The DDD paradox

Or why DDD is my silver bullet.

Yep, I said the word “Silver Bullet”. All the trolls are now out of their cave ready to hurt me with their clubs. But before hitting me, have a cup of coffee, relax and read on. troll

Where is the paradox?

In every book and every conference about DDD, I hear “DDD is not a silver bullet”. I might be the only one to think the opposite. Thus I probably miss something.

Still, since the very start of my quest to learn about DDD, I use it on every project. Even on easy cases where a CRUD implementation is good enough.

Because to understand my domain and decide if CRUD, is good enough, I interview domain experts.

I may do one or two event storming sessions when possible.  I try to understand the subdomains and see how they are aligned with my bounded context. I crunch knowledge to identify the core domain. This is where strategic patterns from DDD are essential to help me understand the context, in order to decide if it’s appropriate to apply DDD.


You need it when you don’t need it

You see the paradox ? I need DDD strategic patterns to understand a domain deeply enough, to decide whether DDD tactical pattern are relevant, if any. Said another way: strategic patterns are useful to understand any domain, whereas tactical patterns may not be relevant to your context.

CQRS is definitely not a silver bullet, neither are Event Sourcing, Repositories, Entities or Value Object. But DDD in its strategic aspects (domain analysis, bounded context, etc) is pretty much useful all the time.
1-oz-silver-bulletBut sometimes you can’t use it

Perhaps there’s a limit to that, as brilliantly explained by Liz Keogh  at DDD Europe 2016. She did an amazing talk about the Cynefin framework.  When you are in the chaotic area of the framework, it may not even be possible to analyze the business with strategic patterns or any other tools, because any analysis is not even possible. You’re left to act first, and then sense and respond.
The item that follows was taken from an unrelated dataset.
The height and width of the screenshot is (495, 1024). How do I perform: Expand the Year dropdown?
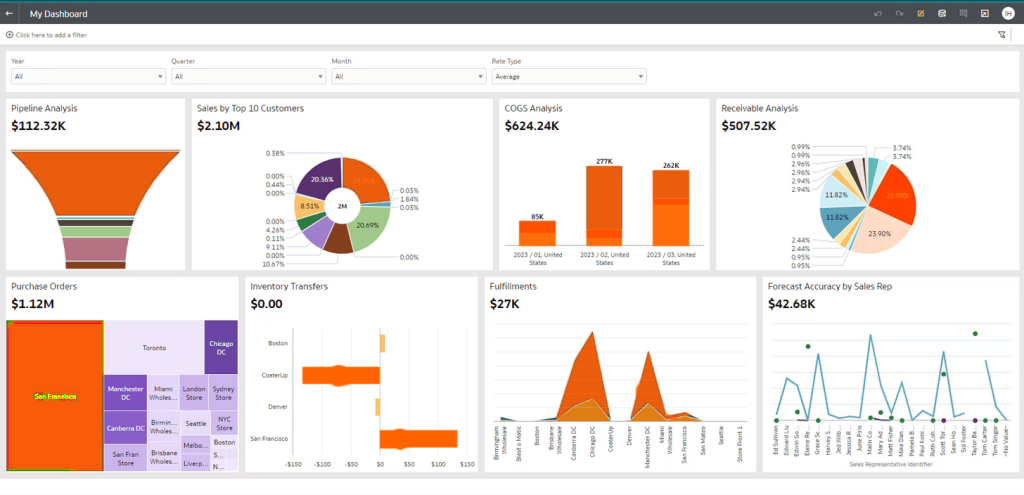click(88, 76)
But as a consultant, I was never called (yet) to help in such a chaotic environment, or I never recognized it. I’m Usually called to work on legacy systems built with too much technical focus and little analysis of the domains, all this in a complex business domain. And of course it’s not documented and should evolve quickly. Each time DDD Strategic patterns help me to do better diagnostics, faster.


DDD should be verywhere?

Even on the implementation side of a project, there is a lot from DDD that is always usefull. It’s not always about CRUD or CQRS and Event Sourcing. But it’s always about naming the methods, classes, interfaces and modules according to the domain language, the Ubiquitous Language. This is DDD.

If I encourage collaboration between technical and domain experts and work iteratively to refine a conceptual model, I can claim I’m doing DDD.

If thanks to this close collaboration we can find out early that the software we want to build is not critical for the business, I can still say I’m doing DDD. It could save money for the company, for example by chosing a generic off-the-shelf solution, or by deciding to build a quick CRUD solution.  minus

Eric’s plan to conquer the world

This is the DDD paradox, DDD is an approach that even helps you determine when you don’t need it, which makes it pretty much universal. A universal approach seems like a silver bullet to me.
Well played Eric, I start to understand your schemes.



Thank you Cyrille Martraire  for your awesome review.






3 thoughts on “The DDD paradox

  1. Thanks very much for the shout-out, and for an excellent blog post.

    I find it fascinating that you’re using DDD to work out if you need DDD. It parallels a similar journey we’ve been making over in the BDD world: – maybe there are similar patterns for DDD? I’m wondering now what kind of symptoms you can spot when modelling that tell you that the model will be emergent.

    The other interesting aspect of using BDD as a sensemaking tool is the “boring” side, where it’s not worth having the conversations (“user registration” being my typical example). I imagine there are probably situations where the DDD models are also so well-known that it’s not worth the modelling workshop.

    I’m also wondering whether there are other manual processes (like software development itself) that would benefit from a DDD approach, helping to reverse Conway’s law; this is something I’ve been looking at from a BDD perspective using real-life examples and scenarios, but I suspect some of the DDD community’s modelling techniques might be relevant too…

    Thank you for prompting some very interesting thoughts!

  2. Totally agree.
    In the company I’ve been working for last year they only did so-called DDD projects. What they meant was every project needs to use cqrs/es, aggregates, commands, the whole lot of tactical patterns out there. At the same time they did not want developers to talk to the business directly.

    My job in that last year was always to advise against using all of those fixed tactical patterns but instead insist on talking to a domain expert, try to come up with a UL, use value objects everywhere. Keep things separate and simple. Create anti corruption layers when communicating to external services. These things.

    That’s DDD. I haven’ t created one aggregate in the last year. Not because they’re not useful, but simply they don’t fit the projects we did. That also is DDD.

  3. Emilien, as you already know, I more than agree with every word here. DDD is the way all information systems should be designed. The Tactical Patterns may lead astray, but the Strategic Patterns are essential for every project.